Alara ve Burç'un boşanamamış olmasına en çok aileleri sevinmişti, kuşkusuz. Fakat iki taraf da inadından dönecek gibi durmuyordu, orası ayrı. Onlar olaya boşanamamak şeklinde değil de daha çok ertelenen tarihte kesin boşanacakları gözüyle bakıyordu. Davanın ertelendiği tarihe kadar iki taraf da kendini işlere vermişti, ailelerinin yüzlerini gördükleri bile yoktu. Bu sorunla baş etmek için böyle bir çözüm bulmuşlardı belli ki. Ancak ailelerin öyle kolay vazgeçeceği yoktu.

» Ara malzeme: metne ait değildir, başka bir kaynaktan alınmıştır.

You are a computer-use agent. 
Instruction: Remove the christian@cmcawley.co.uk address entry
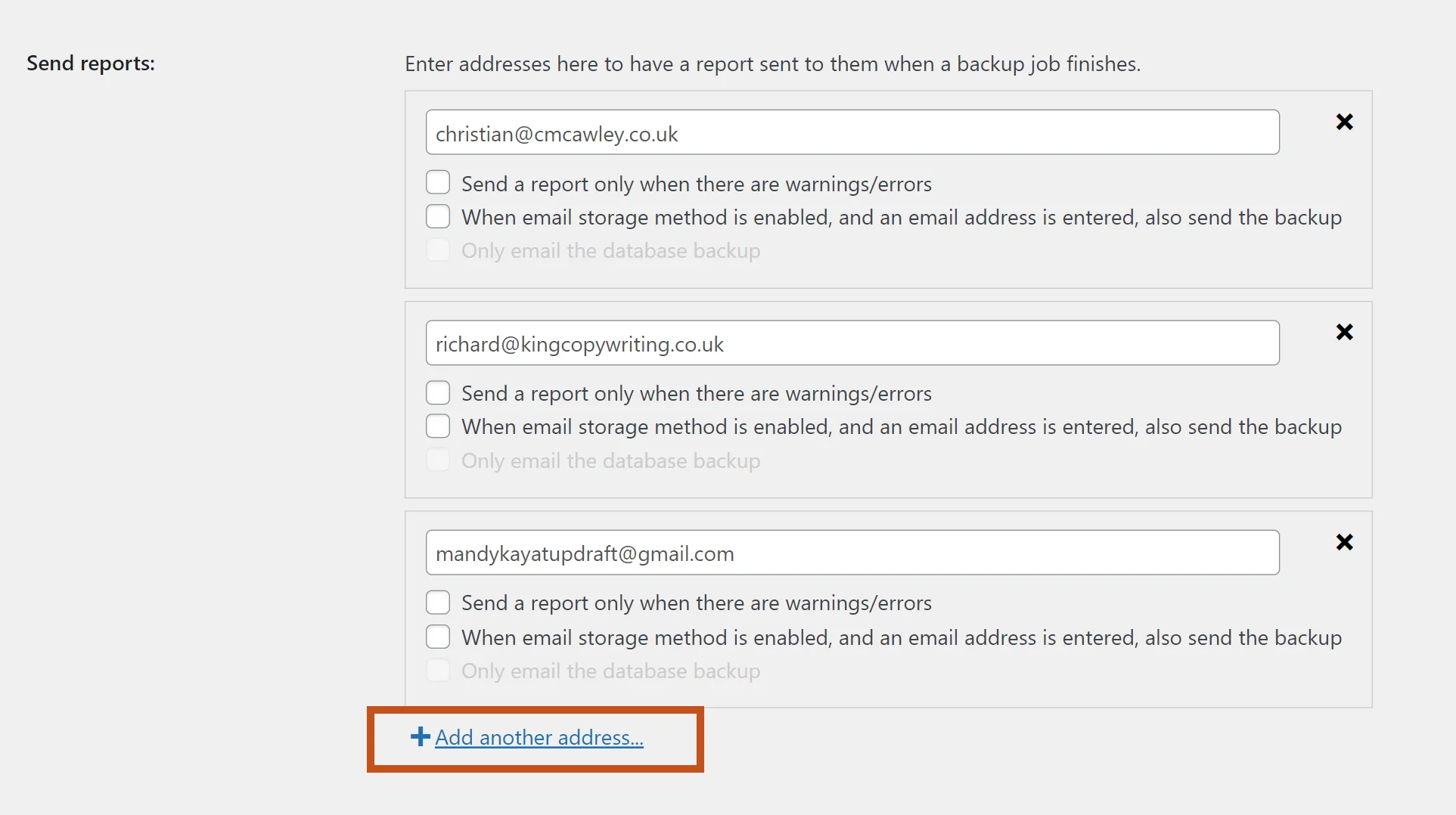[x=1344, y=122]
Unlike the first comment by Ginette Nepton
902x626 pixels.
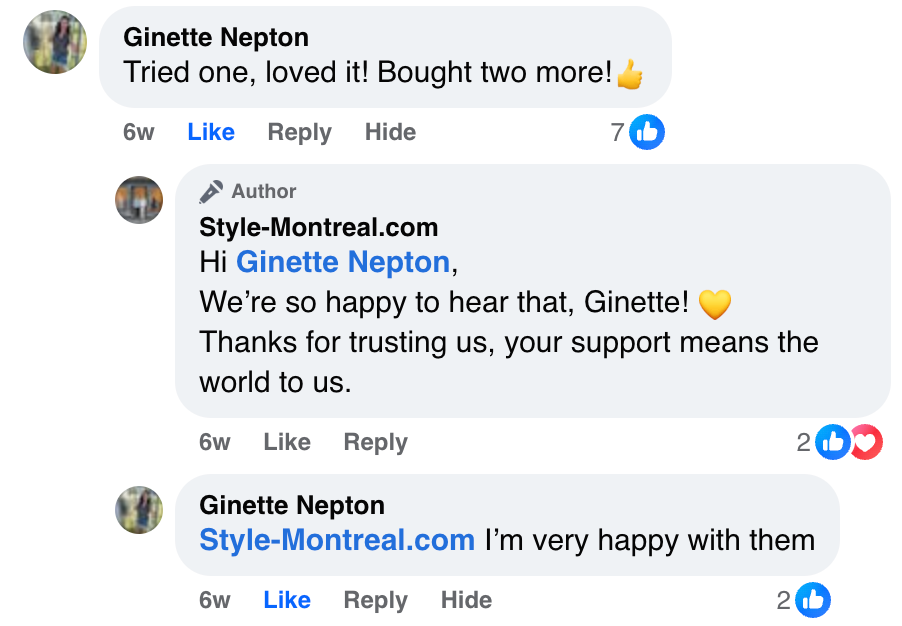[x=211, y=132]
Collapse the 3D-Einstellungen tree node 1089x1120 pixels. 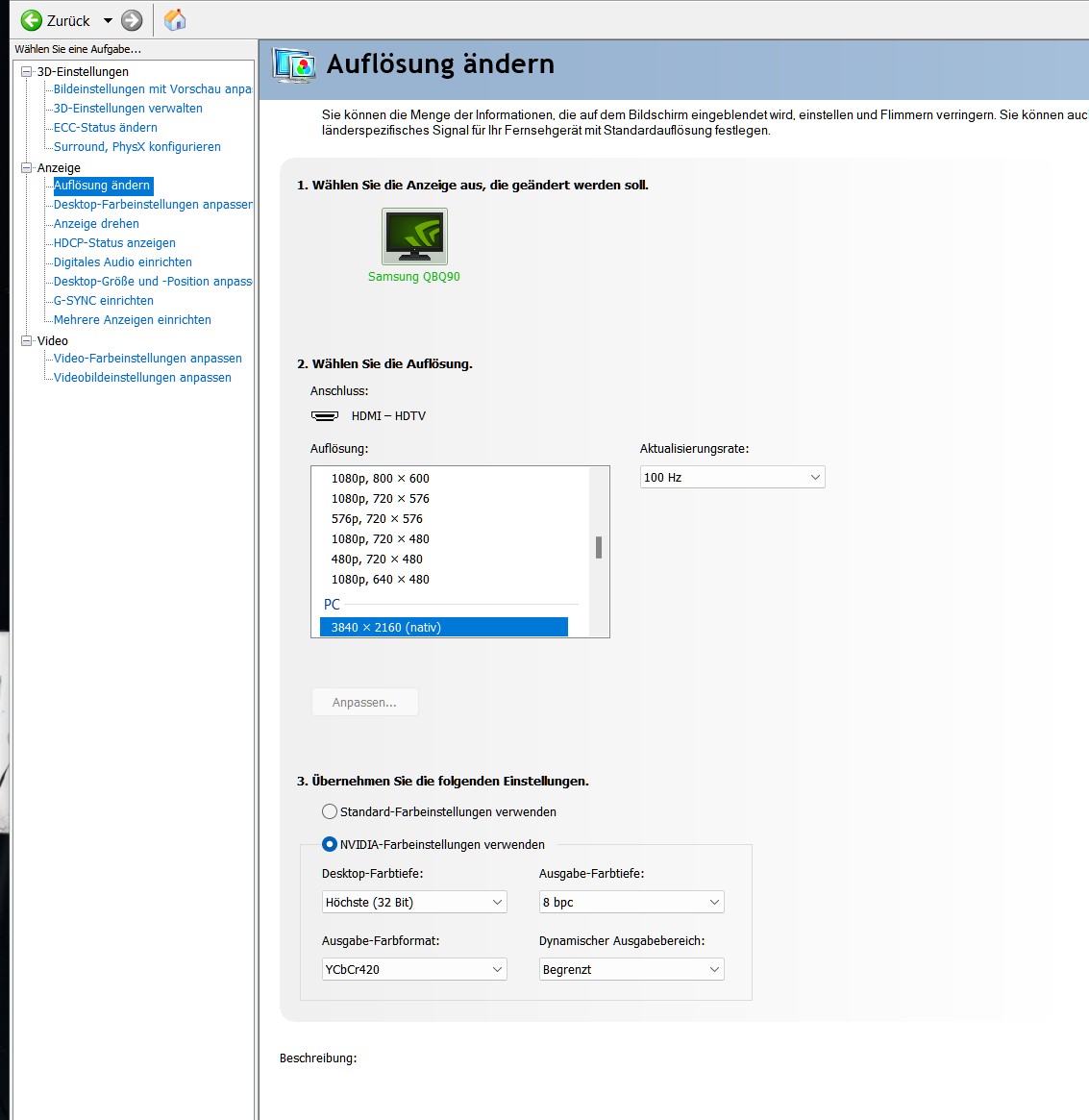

Burç ve Alara bir öğle vakti aileleri tarafından aranıp alelacele eve çağrıldığında ne olduğuna dair hiçbir fikirleri yoktu ve oldukça merak içerisindeydiler. Şirketten eve geldiklerinde önce girişte birbirileriyle karşılaşıp şaşırdılar, ardından her ikisinin de aileler tarafından çağrıldığı ortaya çıkınca bir şeyler döndüğünü anlamışlardı. Sonra kapının önünde Nilüfer, Burak ve Taçmin'le karşılaştıklarında o dahiyane soruyu soran ilk kişi Burç olmuştu.

"Sizin ne işiniz var burada?"

Burak ekibin temsilciliğini üstlenerek "Ferhunde Teyze beni aradı, sizin kaç gibi evde olacağınızı sordu. Eve geleceklerini öğrenince neler oluyor diye bir merak ettim." diye açıkladı kısaca.

Durumu daha tarafsız bir biçimde anlatmaya niyetlenen Nilüfer ise "Onlar Burak'ı arayınca Burak da 'Kesin bir olay var, gidelim.' dedi. Ve işte buradayız." demekle yetindi.

Alara'nın kuzeninden ziyade Taçmin bir olay olması konusunda daha istekli ve meraklı görünüyordu. Kız kardeşinin gözlerine bakınca bunu daha iyi anlamıştı Burç "Resmen kaostan besleniyorsunuz var ya."

Bu işte bir iş olduğuna adı gibi emin olan Alara Burak'a döndü ve "Demek seni aradıktan sonra bizi çağırdılar." diyerek kısa süreli düşüncelere daldı. "E hadi içeri girelim, ne için çağırmışlar görelim. Anahtarla kapıyı açıp içeri girdiklerinde Alara'nın annesi Afitab Hanım ve Burç'un annesi Ferhunde Hanım yanlarında bir kadınla salonda beyaz çarşaflarla, tencerelerle tuhaf işler peşindeydi.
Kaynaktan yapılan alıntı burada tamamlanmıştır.